Featuring a new afterword, Half-Jew is a meticulously researched, emotionally poignant examination of the dark legacy of European and American anti-Semitism as well as a tender-hearted account of a daughter coming to understand her father, herself, and her family’s true legacy.
PUBLISHERS WEEKLY
In this poignant mix of family history and memoir, journalist Jacoby (Wild Justice) unravels the thick fabric of lies that her father, Robert, wove around his past. Raised in a happy Catholic home, Jacoby was in her early 20s when she learned that Robert had been born a Jew. Her surprise intensified when she found out that Robert's brother and sister had also married Catholics and converted. What, she wondered, had caused such a dramatic rupture in the family's history? What emerges from Jacoby's research is not only an account of family estrangement and denial but a social history of anti-Semitism and Jewish acculturation in the U.S. over the last century and a half, beginning with the arrival of the author's German-Jewish great-grandfather in the mid 19th century. Jacoby presents some finely crafted portraits: her grandfather Oswald, a brilliant young lawyer whose career dissolved under the pressure of a gambling addiction; Edith, Oswald's chilly, critical wife; Oswald's brother, Harold, a noted astronomer at Columbia University; Uncle Ozzie, Robert's brother, an admittedly self-centered world-class bridge champion; and Robert himself, a loving father who nevertheless almost ruined his family with his own gambling problem.
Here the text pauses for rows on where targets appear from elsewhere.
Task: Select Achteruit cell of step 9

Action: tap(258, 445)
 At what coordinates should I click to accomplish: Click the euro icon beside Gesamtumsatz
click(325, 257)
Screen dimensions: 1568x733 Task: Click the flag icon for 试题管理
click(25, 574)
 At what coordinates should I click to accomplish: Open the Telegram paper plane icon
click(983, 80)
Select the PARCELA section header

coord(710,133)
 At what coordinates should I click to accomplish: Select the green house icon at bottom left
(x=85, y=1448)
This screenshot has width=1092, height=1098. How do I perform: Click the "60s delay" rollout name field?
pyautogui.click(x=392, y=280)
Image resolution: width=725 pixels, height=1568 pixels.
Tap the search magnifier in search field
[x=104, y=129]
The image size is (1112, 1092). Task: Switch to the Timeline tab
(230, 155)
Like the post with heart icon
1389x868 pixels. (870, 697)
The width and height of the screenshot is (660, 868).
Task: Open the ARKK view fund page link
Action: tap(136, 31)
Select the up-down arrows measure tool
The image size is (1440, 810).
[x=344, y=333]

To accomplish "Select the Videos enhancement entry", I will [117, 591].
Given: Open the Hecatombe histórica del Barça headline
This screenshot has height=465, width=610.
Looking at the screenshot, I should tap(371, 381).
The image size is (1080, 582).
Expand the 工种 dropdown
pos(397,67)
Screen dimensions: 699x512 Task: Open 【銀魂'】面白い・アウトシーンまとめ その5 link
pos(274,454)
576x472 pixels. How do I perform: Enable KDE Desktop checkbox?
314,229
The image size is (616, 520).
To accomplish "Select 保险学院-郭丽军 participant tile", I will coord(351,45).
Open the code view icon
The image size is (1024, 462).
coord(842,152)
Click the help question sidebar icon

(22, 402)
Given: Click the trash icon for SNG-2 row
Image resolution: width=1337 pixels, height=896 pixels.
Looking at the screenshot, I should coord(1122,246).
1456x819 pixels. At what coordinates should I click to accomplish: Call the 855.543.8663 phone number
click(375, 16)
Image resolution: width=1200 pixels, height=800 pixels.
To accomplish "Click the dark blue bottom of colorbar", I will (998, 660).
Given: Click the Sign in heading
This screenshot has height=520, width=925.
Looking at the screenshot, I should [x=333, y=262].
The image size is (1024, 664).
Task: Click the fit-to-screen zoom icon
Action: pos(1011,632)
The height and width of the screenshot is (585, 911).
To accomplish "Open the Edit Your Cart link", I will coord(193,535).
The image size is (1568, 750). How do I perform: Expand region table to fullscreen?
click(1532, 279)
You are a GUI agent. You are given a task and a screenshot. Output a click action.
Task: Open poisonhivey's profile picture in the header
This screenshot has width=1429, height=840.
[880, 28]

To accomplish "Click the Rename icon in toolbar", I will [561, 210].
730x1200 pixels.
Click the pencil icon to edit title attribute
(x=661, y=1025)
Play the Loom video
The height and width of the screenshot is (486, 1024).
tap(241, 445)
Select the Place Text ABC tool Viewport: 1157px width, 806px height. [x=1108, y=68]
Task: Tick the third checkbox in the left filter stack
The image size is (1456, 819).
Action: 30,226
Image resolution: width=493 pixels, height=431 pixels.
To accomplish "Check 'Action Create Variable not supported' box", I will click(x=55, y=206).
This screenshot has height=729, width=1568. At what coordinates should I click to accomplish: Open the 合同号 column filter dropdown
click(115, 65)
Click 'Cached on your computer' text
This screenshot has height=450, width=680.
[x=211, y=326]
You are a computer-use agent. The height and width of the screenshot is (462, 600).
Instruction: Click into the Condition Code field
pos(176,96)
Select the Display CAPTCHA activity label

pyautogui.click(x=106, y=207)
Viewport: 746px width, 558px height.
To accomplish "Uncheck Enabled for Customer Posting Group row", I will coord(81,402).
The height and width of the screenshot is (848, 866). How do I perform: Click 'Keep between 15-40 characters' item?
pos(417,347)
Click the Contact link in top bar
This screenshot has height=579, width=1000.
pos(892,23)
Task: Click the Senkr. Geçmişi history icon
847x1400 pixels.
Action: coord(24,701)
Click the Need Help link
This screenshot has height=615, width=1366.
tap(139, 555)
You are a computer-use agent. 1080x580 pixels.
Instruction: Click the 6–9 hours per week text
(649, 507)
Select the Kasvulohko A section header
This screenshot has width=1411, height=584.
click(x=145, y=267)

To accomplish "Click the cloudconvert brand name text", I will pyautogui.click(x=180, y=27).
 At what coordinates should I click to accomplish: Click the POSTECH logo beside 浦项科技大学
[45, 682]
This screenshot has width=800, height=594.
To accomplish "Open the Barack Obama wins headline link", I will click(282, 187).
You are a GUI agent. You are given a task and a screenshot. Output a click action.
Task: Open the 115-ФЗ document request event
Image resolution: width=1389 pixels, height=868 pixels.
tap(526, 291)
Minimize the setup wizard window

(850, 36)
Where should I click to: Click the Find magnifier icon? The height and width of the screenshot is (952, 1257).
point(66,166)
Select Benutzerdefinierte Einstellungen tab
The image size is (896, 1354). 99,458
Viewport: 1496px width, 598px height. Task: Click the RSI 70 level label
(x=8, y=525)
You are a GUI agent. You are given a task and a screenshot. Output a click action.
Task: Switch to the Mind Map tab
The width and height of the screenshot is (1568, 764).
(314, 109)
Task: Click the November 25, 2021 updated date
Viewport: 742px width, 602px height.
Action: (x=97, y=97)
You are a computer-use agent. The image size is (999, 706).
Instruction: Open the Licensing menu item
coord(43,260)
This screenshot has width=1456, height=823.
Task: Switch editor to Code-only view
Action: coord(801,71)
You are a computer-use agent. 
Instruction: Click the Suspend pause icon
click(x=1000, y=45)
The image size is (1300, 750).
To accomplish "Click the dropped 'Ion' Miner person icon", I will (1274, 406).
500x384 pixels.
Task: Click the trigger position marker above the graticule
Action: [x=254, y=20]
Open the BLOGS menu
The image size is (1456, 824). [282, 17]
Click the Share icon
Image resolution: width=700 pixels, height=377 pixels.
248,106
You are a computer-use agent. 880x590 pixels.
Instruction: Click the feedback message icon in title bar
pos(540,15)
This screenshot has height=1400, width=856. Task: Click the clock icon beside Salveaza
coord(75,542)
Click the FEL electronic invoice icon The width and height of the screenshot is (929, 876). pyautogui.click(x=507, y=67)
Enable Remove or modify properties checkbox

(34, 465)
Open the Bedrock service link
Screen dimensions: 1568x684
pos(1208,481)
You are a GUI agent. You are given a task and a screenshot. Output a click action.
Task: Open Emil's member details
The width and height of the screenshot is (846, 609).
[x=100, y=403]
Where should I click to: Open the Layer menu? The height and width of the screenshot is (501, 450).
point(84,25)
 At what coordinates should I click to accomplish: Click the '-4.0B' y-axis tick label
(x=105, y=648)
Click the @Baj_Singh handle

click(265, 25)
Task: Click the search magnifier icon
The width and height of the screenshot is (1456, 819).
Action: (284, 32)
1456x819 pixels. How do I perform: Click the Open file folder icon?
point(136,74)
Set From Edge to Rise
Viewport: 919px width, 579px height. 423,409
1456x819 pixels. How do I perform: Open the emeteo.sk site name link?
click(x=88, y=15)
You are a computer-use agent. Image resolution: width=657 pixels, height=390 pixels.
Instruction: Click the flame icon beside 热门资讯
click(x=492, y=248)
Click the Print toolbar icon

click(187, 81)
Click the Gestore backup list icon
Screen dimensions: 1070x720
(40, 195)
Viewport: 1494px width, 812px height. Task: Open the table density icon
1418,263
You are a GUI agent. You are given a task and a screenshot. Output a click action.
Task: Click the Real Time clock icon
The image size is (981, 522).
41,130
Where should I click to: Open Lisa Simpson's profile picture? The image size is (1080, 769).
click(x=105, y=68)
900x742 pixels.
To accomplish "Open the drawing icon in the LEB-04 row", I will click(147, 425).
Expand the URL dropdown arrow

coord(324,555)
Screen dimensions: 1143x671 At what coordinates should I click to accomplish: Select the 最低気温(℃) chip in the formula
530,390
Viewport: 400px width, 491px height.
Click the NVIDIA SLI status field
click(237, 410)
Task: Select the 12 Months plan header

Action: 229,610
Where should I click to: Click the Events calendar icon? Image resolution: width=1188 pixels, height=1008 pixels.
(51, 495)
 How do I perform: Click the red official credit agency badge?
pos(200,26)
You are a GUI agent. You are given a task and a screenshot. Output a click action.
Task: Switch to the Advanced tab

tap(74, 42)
Jacoby tells how Robert was taunted as a "baby Jew-boy" during his years in a Brooklyn public school and of the two years he spent at Dartmouth at a time when the admissions director believed the college had too many of "the chosen and the heathen." Jacoby's intelligent and compassionate probing extends to her own prolonged process of learning to accept herself as a "half-Jew." This is a moving tribute to her father and a vivid portrait of one family's attempt to find its place in America.